April 12, 2007

IT CAN'T BE MINIMIZED ENOUGH:

Intellectuals, society and the left (Eric Hobsbawm, New Statesman)

There is now a large body of intellectuals, who are critical of capitalist society. A mass of dissenting radicals appeared in and around the universities in the 1960s. This may or may not be permanent, and it is not without precedent. But in the developed capitalist countries, till recently, most student movements were on the political right, if they existed at all.

The quickest way of defining intellectuals is: people who have successfully undergone the required level of schooling. They have been ground down between the same millstones.

Nonetheless, their social origin and form of training remain relevant. It is important to know whether a person or group belongs to the first generation to have received higher education or not; whether they passed through an established set or transformed one; whether they belong to the diminishing group of the individually or collectively self-educated.

Whatever the nature of intellectuals one point about them now is of considerable practical importance—their sheer size as a social group. The proportion of students in West Germany in the l970s was, relative to the total population, about 30 times greater than in the Germany of the 1870s. Quite small groups of intellectuals can play a very significant part in the politics of their countries. But we are today dealing, in Britain as elsewhere, with a very substantial mass of people, though not necessarily a homogeneous one.

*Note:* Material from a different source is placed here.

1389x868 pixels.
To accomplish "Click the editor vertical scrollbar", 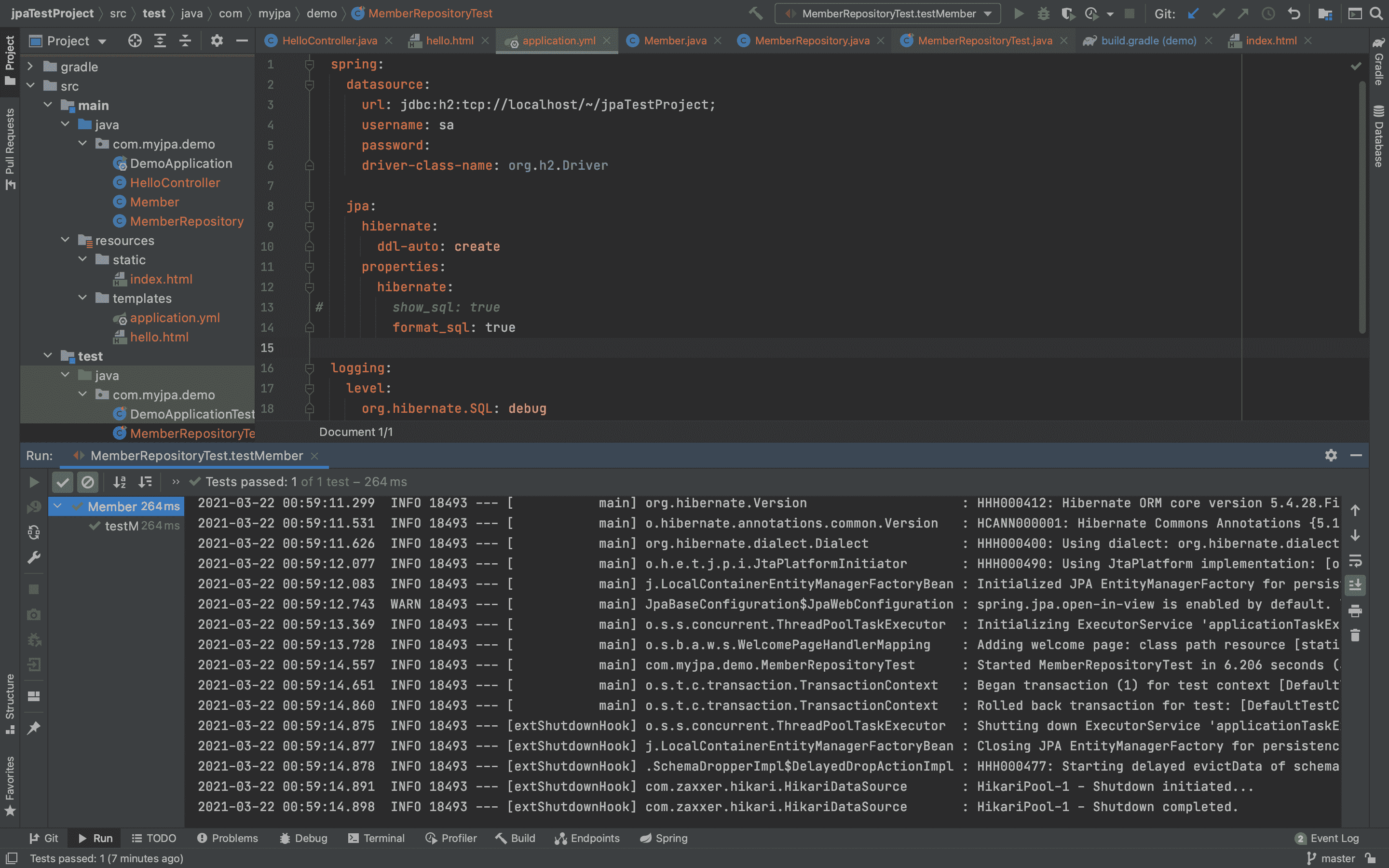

Intellectuals may attach themselves to wider political and social movements such as the labour movement. They may also form movements on their own, though they often claim only to be keeping the place warm until the masses themselves go into action. The British Labour and Communist parties grew up as basically proletarian bodies with a small number of intellectuals attached. The social democratic party or parties of tsarist Russia were overwhelmingly composed of intellectuals who claimed to—and, in fact, did—represent the workers. It does not follow that every group of marxist intellectuals does.

Broadly speaking, the more developed the class organisation of the manual workers, the greater what the French call its ouvrierisme—ie, its suspicion of people who are not manual workers. An obvious example is the most purely proletarian organisation, the unions. In the major western industrial countries—Britain, the us, West Germany and France—it is still inconceivable that a man of non-working class origin could head a major union of manual workers.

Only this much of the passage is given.